Гаранин тщетно пытался вспомнить что-нибудь из своей практики, что имело бы отношение к Турции.
«Да, не зря говорят, что внешность часто бывает обманчивой», — подумал Орлов, сравнивая на первый взгляд неброскую фигуру Гаранина с запомнившимися словами характеристики: «Волевой, энергичный, смелый, решительный».
— Помните вашего крестника обер-лейтенанта, для которого вы были Фридрихом?
— Вилли Шнель! Значит, все-таки дал о себе знать? — Теперь майору кое-что стало понятно.
— Да. После госпиталя его откомандировали из боевой части летчиком немецкого консульства в Стамбуле. Вероятнее всего, он обслуживает какую-нибудь из нацистских разведслужб. Сами понимаете, как важно наладить с ним постоянную связь.
— Семен Игнатьевич, а что еще известно о Вилли Шнеле?
— К сожалению, очень мало. На Лангештрассе его тетка передала нашему товарищу лишь коротенькую записку. Посмотрите, — полковник Орлов вынул из сейфа папку и достал оттуда бланк расшифрованной телеграммы.
«Дорогой Пауль! Посылают туда, где кончал колледж. Опять буду летать, хотя жаль, что драться больше не придется. Напиши моим старикам. Думаю жить у них. Вилли». — Гаранин еще раз перечитал лаконичный текст и вернул телеграмму.
— Мы установили, что в немецкой колонии в Стамбуле действительно есть некий Шнель, а в нацистское консульство там прибыл новый командир самолета. Ваш ли это крестник Вилли или нет, сказать трудно. Мы обсудили все и пришли к выводу, что если он тот самый Шнель, с ним следует связаться и целесообразно сделать это вам, товарищ Гаранин, — полковник пристально взглянул в глаза Илье Ильичу. — Хочу сразу же предупредить, что задание весьма трудное и опасное. Правда, Амалия Ульштейн, жена его брата, утверждает, что Вилли антифашист и порядочный человек. Взвесьте всё и решайте сами, согласны ли поехать в Стамбул.
— В качестве кого я там появлюсь? — деловито, как о чем-то само собой разумеющемся, спросил Гаранин.
— На днях одно военное учреждение попросило у нас человека, чтобы послать его в качестве офицера связи с секретным поручением в Каир в штаб английских войск, — продолжал Орлов. — Порекомендуем использовать для этой поездки вас. На обратном пути задержитесь в Стамбуле в ожидании нашего самолета. У вас будет два-три дня, чтобы найти Шнеля и встретиться с ним.

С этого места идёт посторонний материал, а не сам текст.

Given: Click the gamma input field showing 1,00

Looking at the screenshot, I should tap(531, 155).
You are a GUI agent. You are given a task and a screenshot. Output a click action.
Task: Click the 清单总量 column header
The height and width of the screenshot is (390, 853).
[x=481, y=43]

5В четырехэтажный дом на маленькой Клюкштрассе, почти в центре Берлина, вошел тощий почтальон. Несмотря на преклонный возраст, он резво переходил с этажа на этаж, проворно раскладывал в почтовые ящики корреспонденцию, иногда нажимал кнопку звонка. По установившейся традиции его звонок многим жильцам заменял будильник. У квартиры № 32 с давно нечищенной табличкой «Герр Мирзоев» почтальон задержался чуть дольше. Толстая пачка газет не влезала в почтовый ящик. Кое-как засунув ее, почтальон позвонил и пошел дальше.

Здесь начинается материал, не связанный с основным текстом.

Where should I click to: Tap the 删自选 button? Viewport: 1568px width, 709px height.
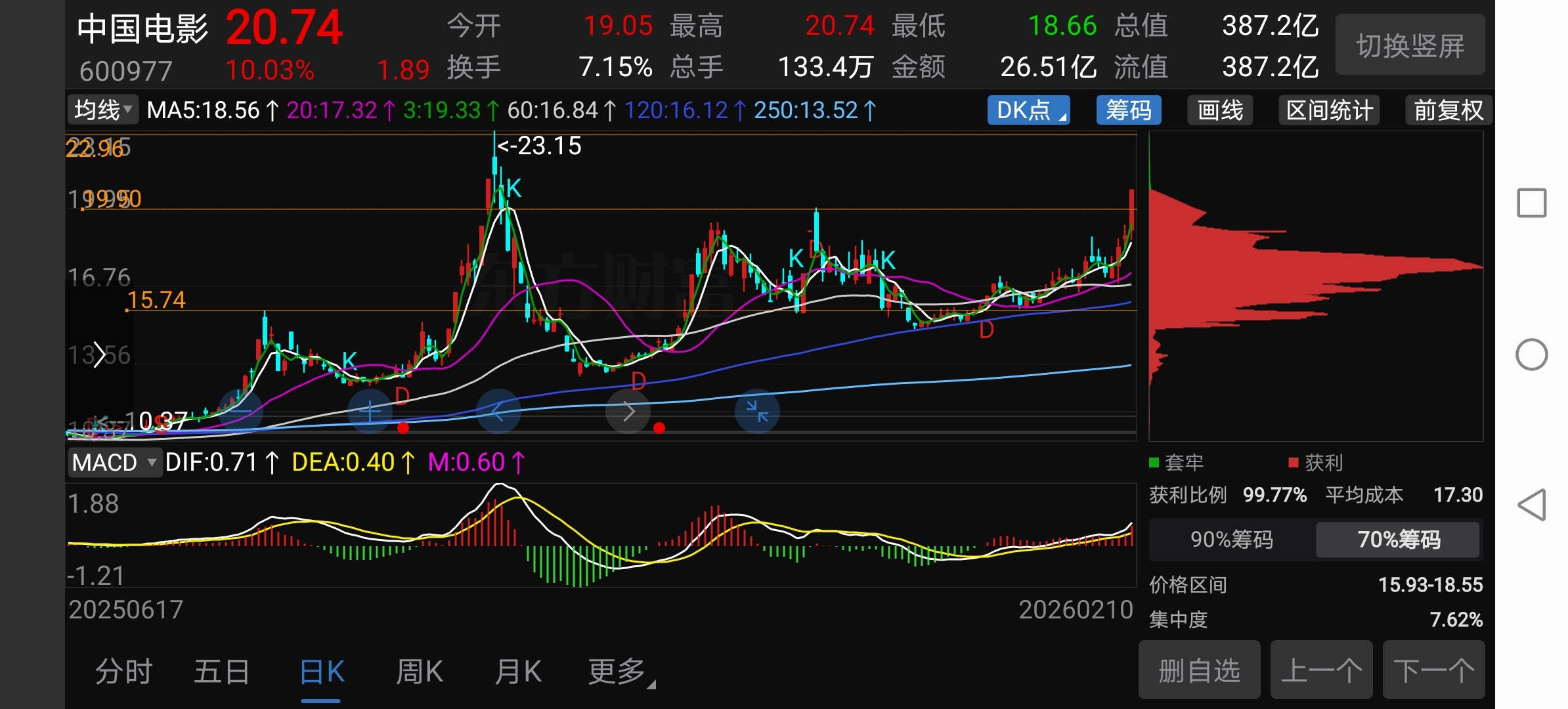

Мирзоев спал крепко, и пронзительная трель в передней не сразу дошла до сознания. Он медленно открыл глаза, приподнялся, обвел комнату удивленным взглядом: повсюду царил разгром. Стулья опрокинуты, будто сбитые фигуры городков, на полу валяются сорванные с карнизов оконные шторы. Стол, вплотную придвинутый к кровати, на которой лежал Мирзоев, загроможден грязной посудой с остатками закусок и пустыми бутылками.